Stored records
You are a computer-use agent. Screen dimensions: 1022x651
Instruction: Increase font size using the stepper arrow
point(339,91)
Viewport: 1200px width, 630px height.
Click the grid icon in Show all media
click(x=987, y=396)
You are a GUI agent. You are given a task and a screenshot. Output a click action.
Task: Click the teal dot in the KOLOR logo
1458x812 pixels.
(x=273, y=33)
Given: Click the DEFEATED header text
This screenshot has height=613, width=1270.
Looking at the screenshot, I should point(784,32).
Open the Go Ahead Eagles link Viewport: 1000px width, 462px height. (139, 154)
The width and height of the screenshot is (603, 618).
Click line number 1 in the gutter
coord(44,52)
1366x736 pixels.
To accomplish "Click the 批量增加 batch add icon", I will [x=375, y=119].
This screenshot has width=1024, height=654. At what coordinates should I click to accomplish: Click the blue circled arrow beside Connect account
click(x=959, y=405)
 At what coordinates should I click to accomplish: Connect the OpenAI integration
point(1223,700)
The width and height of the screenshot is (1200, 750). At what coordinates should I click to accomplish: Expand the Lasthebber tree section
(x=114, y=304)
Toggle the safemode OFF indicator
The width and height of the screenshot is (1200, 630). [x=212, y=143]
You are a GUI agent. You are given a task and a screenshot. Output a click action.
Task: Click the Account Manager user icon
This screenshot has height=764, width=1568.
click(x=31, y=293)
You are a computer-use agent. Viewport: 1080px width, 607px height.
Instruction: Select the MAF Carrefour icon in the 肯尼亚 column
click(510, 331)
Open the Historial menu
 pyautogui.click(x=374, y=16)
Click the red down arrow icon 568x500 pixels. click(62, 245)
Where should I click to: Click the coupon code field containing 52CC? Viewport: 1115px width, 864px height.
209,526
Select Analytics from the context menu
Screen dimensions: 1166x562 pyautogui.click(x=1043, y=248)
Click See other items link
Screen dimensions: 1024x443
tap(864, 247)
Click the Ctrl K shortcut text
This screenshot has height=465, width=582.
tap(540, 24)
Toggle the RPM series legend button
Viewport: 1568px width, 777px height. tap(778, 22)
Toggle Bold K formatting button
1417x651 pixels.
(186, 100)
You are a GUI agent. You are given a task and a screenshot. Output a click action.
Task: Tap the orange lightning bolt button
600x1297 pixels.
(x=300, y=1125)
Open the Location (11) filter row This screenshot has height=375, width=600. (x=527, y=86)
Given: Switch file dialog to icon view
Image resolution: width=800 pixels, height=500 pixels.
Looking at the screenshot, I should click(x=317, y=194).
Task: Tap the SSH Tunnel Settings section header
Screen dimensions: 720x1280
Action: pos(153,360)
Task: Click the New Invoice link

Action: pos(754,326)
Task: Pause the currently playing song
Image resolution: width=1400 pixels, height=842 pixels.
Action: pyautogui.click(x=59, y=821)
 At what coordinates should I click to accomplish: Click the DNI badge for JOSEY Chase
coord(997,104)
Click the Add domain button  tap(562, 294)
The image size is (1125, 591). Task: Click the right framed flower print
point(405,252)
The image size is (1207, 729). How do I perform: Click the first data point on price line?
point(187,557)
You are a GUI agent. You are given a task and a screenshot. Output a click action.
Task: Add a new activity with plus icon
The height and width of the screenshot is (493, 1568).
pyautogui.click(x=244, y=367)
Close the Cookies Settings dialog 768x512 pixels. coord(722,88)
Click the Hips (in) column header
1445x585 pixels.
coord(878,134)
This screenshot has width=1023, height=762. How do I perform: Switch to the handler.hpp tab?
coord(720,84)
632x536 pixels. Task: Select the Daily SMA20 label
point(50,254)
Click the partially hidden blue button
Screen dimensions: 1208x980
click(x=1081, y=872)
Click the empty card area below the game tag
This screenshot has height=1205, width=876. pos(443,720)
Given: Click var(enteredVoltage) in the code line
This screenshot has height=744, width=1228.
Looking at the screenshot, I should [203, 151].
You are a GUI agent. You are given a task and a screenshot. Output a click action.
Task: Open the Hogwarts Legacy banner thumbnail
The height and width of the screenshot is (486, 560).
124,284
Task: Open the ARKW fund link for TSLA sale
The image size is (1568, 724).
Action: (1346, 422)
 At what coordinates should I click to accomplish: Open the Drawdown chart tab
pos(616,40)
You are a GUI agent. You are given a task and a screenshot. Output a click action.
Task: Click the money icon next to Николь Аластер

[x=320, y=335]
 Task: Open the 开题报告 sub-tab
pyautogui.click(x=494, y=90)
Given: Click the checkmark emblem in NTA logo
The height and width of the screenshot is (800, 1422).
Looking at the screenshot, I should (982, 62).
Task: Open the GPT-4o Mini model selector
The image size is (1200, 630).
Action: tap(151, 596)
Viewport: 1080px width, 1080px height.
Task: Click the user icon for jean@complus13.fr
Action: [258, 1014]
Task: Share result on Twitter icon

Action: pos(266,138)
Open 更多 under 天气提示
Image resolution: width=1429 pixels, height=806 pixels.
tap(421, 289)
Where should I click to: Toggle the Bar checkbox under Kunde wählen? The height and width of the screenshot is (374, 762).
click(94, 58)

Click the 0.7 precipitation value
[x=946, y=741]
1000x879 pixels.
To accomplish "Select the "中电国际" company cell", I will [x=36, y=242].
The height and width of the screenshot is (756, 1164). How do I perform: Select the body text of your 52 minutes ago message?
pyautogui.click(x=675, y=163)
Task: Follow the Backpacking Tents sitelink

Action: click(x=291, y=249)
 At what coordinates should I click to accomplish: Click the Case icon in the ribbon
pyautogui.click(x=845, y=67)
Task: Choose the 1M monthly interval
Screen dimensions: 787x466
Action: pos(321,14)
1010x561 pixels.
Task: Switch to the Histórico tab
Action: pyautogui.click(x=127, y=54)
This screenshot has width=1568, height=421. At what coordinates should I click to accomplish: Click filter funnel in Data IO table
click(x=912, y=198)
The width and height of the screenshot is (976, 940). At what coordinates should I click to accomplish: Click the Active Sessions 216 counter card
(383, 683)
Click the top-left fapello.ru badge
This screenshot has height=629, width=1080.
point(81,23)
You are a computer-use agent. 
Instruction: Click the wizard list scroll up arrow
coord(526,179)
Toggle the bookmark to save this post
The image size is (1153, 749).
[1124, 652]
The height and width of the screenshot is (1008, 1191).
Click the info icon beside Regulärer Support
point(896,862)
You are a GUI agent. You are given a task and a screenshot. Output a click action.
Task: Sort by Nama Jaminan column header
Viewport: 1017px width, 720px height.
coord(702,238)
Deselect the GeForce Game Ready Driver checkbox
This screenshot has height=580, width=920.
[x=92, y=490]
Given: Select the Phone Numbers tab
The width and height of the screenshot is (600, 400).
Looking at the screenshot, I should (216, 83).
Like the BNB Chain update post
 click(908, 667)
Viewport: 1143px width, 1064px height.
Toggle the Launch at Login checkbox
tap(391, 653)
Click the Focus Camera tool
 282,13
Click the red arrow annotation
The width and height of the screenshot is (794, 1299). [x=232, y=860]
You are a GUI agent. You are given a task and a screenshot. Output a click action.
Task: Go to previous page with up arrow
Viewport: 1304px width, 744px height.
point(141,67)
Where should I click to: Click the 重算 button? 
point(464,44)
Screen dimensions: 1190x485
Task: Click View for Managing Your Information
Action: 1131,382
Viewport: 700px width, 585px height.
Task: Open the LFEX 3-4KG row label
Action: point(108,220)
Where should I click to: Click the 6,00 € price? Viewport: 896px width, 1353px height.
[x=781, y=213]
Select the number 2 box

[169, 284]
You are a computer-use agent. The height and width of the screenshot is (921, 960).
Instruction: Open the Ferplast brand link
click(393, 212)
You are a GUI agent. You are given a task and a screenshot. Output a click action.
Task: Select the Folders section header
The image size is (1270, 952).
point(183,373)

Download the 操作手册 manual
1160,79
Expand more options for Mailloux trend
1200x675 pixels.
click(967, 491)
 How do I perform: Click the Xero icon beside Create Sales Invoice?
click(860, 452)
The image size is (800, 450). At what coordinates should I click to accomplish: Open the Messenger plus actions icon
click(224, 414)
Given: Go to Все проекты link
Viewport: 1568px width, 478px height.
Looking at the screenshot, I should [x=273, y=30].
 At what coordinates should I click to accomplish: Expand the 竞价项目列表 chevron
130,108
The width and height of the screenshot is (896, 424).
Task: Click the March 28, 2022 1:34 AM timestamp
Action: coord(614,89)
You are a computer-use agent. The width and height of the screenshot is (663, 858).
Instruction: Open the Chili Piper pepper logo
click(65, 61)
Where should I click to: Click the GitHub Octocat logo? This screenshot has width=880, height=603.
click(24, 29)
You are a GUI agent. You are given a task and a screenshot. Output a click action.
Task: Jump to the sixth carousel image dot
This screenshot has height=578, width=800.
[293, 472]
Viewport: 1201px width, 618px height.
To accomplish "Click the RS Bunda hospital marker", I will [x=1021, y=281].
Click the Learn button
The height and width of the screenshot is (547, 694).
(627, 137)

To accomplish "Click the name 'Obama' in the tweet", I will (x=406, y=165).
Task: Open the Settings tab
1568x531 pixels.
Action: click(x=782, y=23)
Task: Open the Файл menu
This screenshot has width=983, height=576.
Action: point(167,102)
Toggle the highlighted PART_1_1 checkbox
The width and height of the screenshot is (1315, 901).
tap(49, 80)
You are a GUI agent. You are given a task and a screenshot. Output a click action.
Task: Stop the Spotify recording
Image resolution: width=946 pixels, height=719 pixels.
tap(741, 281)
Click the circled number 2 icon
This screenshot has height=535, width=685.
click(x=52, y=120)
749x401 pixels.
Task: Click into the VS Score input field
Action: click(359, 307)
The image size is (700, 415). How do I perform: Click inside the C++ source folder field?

• [EXERCISE INSTRUCTIONS]: Copy whichever lines of the records above contain the word "with".

• [ANSWER FOR THIS EXERCISE]:
Task: Add a new activity with plus icon
Task: Go to previous page with up arrow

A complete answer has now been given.